= Susan Skemp =

American mechanical engineer

Susan H. Skemp is a retired American mechanical engineer, the former president of the American Society of Mechanical Engineers, and the former executive director of the Southeast National Marine Renewable Energy Center at Florida Atlantic University.

==Education and career==
Skemp was born in the base hospital of the Boca Raton Army Air Field in Florida, where her father was a radar instructor. After the air field closed, its land became the campus of Florida Atlantic University, where she would later study and work.

Skemp became a technician at Pratt & Whitney in 1963, and worked there for 31 years, later transitioning to a role as an engineer for them. During this time she earned an associate degree from Palm Beach State College in 1971, and graduated from Florida Atlantic University in 1981 with a bachelor of science in mechanical engineering.

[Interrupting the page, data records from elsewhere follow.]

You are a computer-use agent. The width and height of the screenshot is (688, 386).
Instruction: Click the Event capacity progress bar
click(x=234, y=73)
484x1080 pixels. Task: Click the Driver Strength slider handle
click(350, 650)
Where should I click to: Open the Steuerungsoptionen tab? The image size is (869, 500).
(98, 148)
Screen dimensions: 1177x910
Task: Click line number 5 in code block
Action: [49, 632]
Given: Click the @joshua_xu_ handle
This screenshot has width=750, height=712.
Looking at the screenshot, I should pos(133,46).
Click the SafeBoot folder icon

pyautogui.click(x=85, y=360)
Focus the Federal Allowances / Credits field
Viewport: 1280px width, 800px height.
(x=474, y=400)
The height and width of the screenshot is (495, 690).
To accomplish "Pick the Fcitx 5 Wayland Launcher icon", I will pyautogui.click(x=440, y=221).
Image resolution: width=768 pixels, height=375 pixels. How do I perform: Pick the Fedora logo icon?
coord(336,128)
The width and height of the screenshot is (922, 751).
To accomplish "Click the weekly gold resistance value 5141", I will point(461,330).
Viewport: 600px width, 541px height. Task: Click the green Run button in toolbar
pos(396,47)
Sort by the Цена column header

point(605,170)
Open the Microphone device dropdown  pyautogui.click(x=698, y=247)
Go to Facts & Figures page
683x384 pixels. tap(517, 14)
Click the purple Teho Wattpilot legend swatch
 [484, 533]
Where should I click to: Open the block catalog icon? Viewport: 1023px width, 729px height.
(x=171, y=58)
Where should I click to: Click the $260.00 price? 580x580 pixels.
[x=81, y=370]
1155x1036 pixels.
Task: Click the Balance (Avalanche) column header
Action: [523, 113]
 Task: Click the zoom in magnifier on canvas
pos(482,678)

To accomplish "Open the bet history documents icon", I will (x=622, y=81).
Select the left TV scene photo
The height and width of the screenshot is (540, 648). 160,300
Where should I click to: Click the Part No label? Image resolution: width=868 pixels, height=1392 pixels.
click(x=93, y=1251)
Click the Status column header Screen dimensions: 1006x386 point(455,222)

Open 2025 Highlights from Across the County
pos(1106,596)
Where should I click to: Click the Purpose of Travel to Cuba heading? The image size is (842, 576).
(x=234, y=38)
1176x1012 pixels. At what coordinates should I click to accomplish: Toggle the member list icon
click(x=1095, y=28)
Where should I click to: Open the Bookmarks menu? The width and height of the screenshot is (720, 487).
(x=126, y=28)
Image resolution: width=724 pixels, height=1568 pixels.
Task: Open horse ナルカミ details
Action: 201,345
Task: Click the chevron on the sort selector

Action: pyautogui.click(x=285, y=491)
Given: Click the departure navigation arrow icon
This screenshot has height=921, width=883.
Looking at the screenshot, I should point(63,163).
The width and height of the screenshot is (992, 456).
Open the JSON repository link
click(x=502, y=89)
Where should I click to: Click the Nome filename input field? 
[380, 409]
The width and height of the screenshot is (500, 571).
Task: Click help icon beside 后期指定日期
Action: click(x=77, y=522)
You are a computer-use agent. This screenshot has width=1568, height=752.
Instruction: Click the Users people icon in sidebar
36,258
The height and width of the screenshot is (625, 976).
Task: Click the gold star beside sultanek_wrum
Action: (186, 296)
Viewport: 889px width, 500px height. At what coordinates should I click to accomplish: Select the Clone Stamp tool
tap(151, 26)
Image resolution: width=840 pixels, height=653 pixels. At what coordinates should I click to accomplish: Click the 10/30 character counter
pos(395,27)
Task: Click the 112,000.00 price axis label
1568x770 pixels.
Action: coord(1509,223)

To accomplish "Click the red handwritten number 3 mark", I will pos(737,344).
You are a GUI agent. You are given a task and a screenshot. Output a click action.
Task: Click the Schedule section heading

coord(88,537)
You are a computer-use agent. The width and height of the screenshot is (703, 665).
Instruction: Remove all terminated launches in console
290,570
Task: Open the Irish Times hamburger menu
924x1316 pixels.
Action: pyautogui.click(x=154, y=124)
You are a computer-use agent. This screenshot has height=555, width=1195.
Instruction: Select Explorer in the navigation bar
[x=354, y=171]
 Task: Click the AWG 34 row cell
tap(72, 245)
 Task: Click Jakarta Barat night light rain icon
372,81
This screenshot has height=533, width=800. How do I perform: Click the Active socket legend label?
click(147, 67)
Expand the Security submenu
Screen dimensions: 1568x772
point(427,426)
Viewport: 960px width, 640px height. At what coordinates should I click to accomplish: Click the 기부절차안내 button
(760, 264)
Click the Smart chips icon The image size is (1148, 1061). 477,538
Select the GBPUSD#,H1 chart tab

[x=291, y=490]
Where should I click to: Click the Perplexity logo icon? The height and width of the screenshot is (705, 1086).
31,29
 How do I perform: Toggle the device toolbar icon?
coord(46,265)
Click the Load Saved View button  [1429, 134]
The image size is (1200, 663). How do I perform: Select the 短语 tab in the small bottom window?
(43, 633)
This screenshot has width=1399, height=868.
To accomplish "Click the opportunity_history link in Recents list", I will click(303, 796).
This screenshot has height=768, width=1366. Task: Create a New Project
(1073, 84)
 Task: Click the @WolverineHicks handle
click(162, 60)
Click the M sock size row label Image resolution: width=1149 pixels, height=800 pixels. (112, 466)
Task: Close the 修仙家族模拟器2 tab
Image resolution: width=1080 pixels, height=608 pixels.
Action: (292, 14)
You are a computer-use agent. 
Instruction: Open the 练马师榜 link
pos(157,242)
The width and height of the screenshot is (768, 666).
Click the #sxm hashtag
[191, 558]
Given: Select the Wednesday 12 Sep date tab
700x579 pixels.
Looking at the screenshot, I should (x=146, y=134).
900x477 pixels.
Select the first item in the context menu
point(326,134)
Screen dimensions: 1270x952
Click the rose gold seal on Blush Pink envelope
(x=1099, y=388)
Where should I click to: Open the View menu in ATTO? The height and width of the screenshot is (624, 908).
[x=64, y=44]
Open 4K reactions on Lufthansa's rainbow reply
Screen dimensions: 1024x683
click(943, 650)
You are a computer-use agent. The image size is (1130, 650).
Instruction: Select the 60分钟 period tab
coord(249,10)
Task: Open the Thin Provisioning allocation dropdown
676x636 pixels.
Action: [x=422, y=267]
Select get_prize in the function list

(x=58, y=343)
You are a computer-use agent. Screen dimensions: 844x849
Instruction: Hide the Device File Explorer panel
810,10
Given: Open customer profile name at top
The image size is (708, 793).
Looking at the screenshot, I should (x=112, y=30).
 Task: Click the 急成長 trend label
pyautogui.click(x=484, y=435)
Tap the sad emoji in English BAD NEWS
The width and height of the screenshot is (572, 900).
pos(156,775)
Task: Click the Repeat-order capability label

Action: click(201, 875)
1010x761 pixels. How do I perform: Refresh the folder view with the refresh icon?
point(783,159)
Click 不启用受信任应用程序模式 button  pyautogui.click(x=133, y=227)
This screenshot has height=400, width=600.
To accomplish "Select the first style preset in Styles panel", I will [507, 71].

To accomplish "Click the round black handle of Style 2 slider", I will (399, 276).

She served as president of the American Society of Mechanical Engineers for the 2002–2003 term, its second female president, and was an ASME White House Federal Fellow in the Office of Science and Technology Policy from 2004 to 2006. In 2008, she returned to Florida Atlantic University as executive director of the Southeast National Marine Renewable Energy Center, studying hydrokinetic and thermal sources of marine energy. She chaired the foundation board of ASME beginning in 2013, and retired in 2015.

==Recognition==
The ASME gave Skemp their Dedicated Service Award in 1991. She was named an ASME Fellow in 2001. She was named to the Florida Atlantic University Alumni Hall of Fame in 2002. In 2014, she won the marine hydrokinetics category of the Women with Hydro Vision Awards, at the HydroVision International conference in Nashville, Tennessee.